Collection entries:
* * * * * * * * *

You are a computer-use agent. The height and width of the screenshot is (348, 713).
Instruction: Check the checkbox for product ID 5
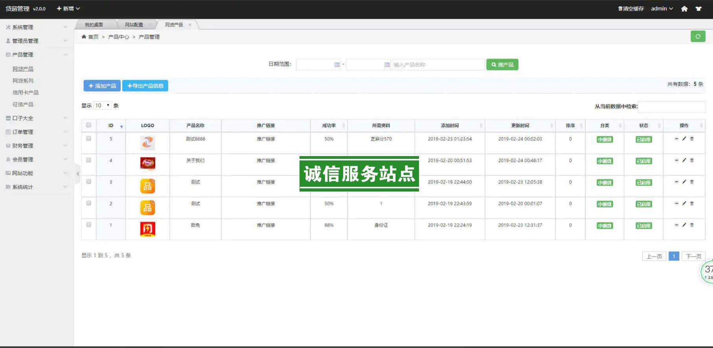(89, 138)
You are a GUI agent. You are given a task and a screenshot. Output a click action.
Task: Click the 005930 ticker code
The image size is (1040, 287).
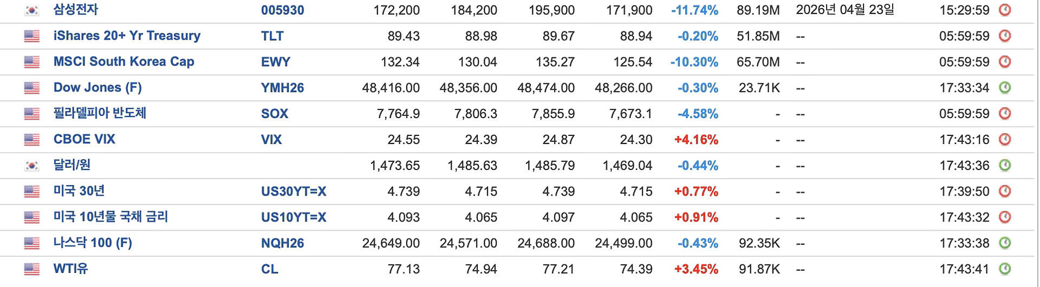(x=282, y=10)
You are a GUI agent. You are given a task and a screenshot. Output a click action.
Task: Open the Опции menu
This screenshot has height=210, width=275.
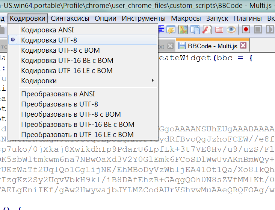[105, 18]
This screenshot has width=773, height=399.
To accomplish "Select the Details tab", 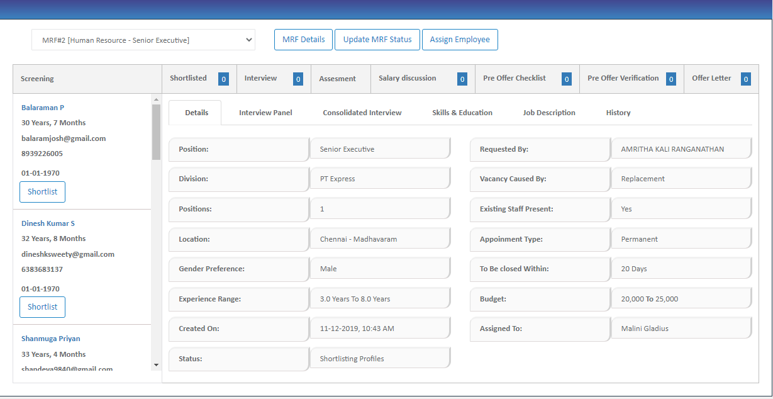I will coord(196,112).
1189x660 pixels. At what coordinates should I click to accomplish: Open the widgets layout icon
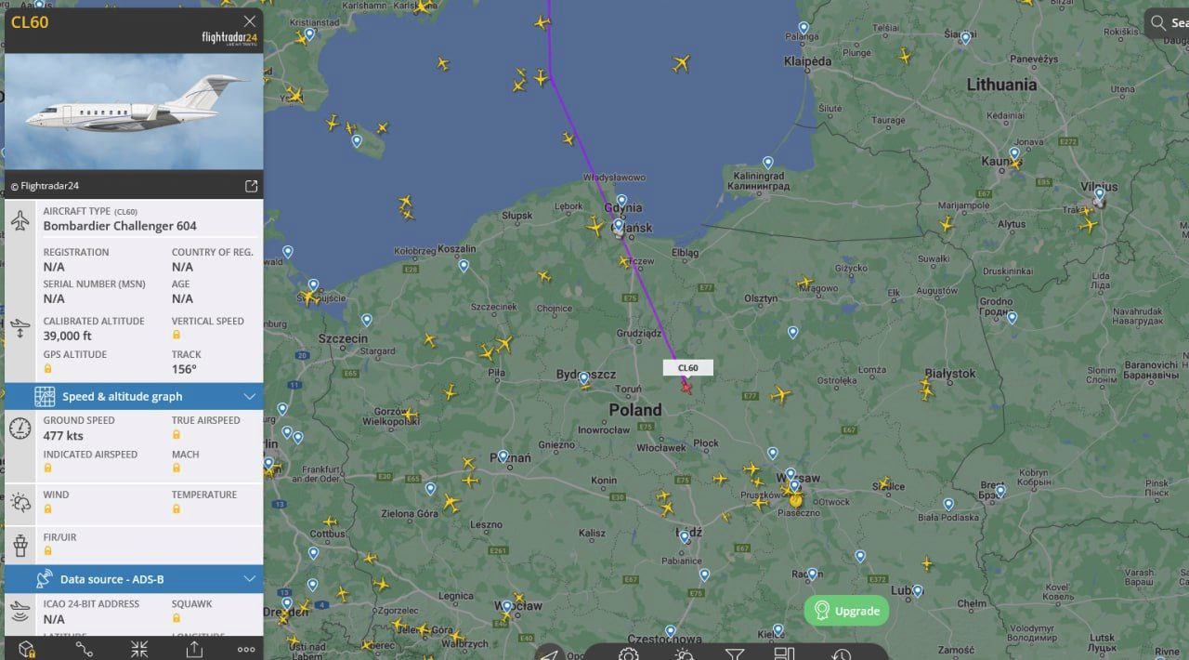click(785, 654)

* * * * * * * * *

Required work:
An exact copy of the lines from the one with "1189x660 pixels. At" through the end of the records: produce that and nothing more, leaving out the pictures.

Response to the task:
1189x660 pixels. At what coordinates should I click to accomplish: Open the widgets layout icon
click(785, 654)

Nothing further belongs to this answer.